DRL-Based Sum-Rate Maximization in D2D Communication Underlaid Uplink Cellular Networks
Dara Ron, Jung-Ryun Lee
Abstract
Device-to-device (D2D) communication affords the benefits of improved network spectral efficiency, throughput, energy efficiency, and delay performance. However, D2D communication underlaid cellular uplinks are degraded by interference between D2D user equipment (DUE) and cellular user equipment (CUE) that use the same frequency band. In this context, researchers have proposed the optimization of the transmit power of the devices to mitigate interference.

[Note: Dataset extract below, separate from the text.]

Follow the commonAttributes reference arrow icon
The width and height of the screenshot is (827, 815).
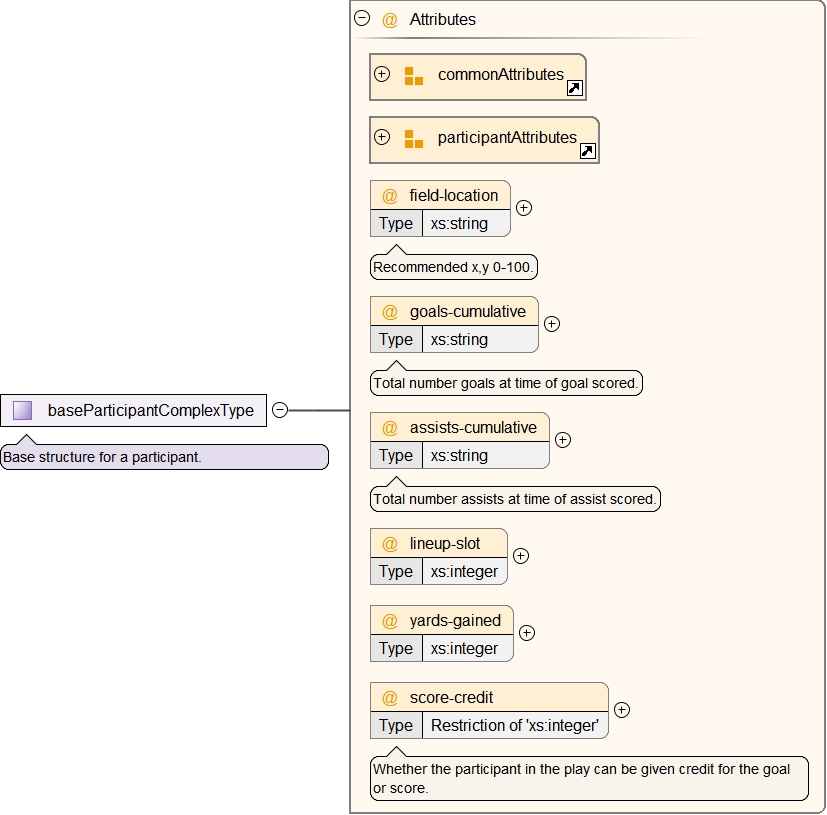(x=574, y=89)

This power allocation problem is generally modeled as a NP-hard combinatorial optimization problem with linear constraints; therefore, traditional optimization methods are ineffective in addressing the problem. In this paper, we apply a deep reinforcement learning (DRL) algorithm to optimize the transmit power for both DUEs and CUEs in the context of D2D communication underlaid uplink cellular networks, which can solve the optimization problem via optimal decision-making together with efficient deep network training. Our simulation results show that the proposed algorithm affords a near-global-optimum solution with lower computation complexity than exhaustive search, and outperforms the fixed-power, weighted minimum mean square error (WMMSE), gradient descent method, and Newton-Raphson approaches.